10.  The memorandum to the LCO states that "while relatives would still be consulted they would be relieved of the burden of making the decision in the absence of any indication of the deceased person's wishes". This is arrogant in the extreme.

  • (a)  The BMA has said that a major change after presumed consent would be a change in the conversation with relatives: they would no longer be asked for permission. They would be "informed" that the individual had not registered an objection while alive so that donation would become the default position. Currently one of the great obstacles to donation is that 40% of families refuse at the bedside, 75% in the case of ethnic minorities. The only way that presumed consent could make a marked difference is if families were "leaned on" to make the "right decision". This is coercion by stealth, at a time when people are most vulnerable and it is unacceptable.
  • (b)  It is interesting to note that under the Spanish system, the family is always asked for consent and their decision is final.

11.  All objections to presumed consent are met by the argument "if you feel strongly enough, you can opt-out". However it is obvious that inertia, lack of knowledge and reluctance to think about death would militate against "opting out", just as they currently militate against "opting in". It seems to us unethical to turn the law around in order to exploit these factors to get the desired result.

  • (a)  It would only take one or two mistakes, where it could be shown after a transplant that the donor had in fact been unwilling, to raise the spectre of Alder Hey and cause a media storm and national outcry. Recent mistakes on the organ donor register leading to the preferences of donors being mis-recorded demonstrates how easily mistakes could be made. Following Alder Hey organ transplantation dropped by 10%. A further scandal could cause a backlash that would cause damage to the transplantation programme from which it might never recover.
  • (b)  The memorandum attached to the LCO states that the new system would not apply to those who die in Wales but do not live there, or to under 18s and adults lacking capacity. This introduces potential for confusion and makes it all the more likely that mistakes would be made.

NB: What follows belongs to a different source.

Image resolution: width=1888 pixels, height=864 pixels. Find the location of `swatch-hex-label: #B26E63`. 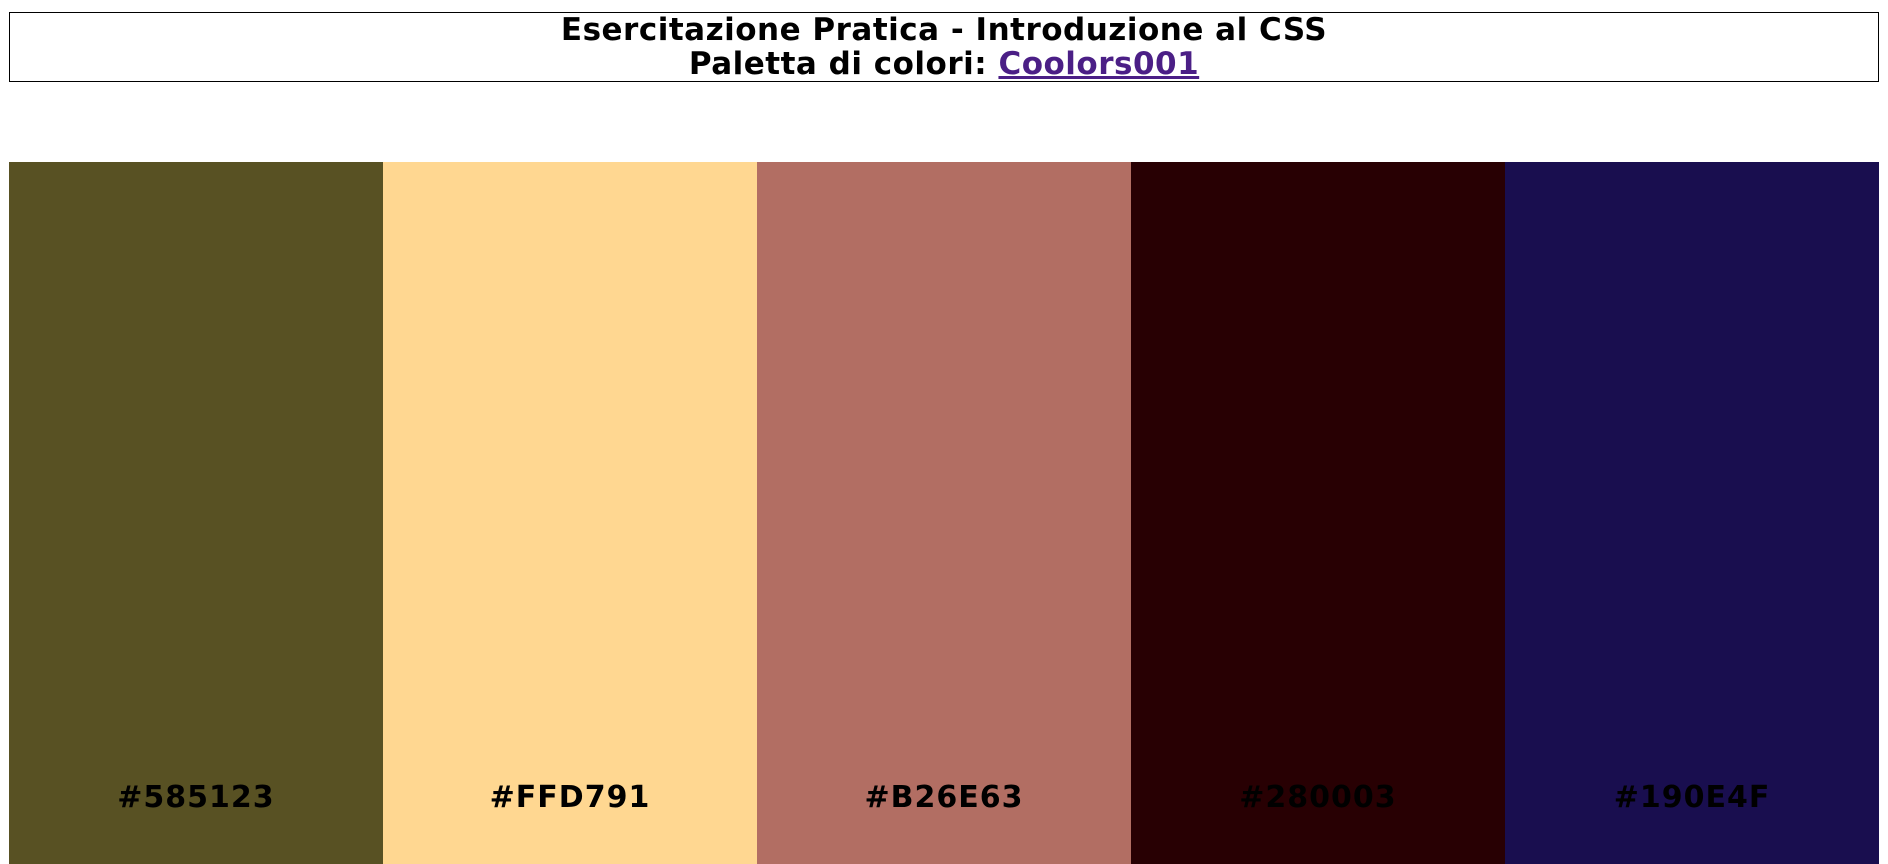

swatch-hex-label: #B26E63 is located at coordinates (944, 798).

STATEMENT BY THE PARLIAMENTARY UNDER-SECRETARY OF STATE, DEPARTMENT OF HEALTH (EARL HOWE)—HOUSE OF LORDS, 1 FEBRUARY 2011

12.  "I can offer your Lordships absolute reassurance that our plans do not represent any threat to patients safety, nor to the safeguards held within the legislative framework of provisions within the Human Fertilisation and Embryology Act and Human Tissue Act."

13.  "I stress again that, despite what some commentators have said, there is no intention to revisit the ethical provisions and safeguards in the HFE Act , the principles set out in the Warnock Report, or the principles of consent underpinning the Human Tissue Act."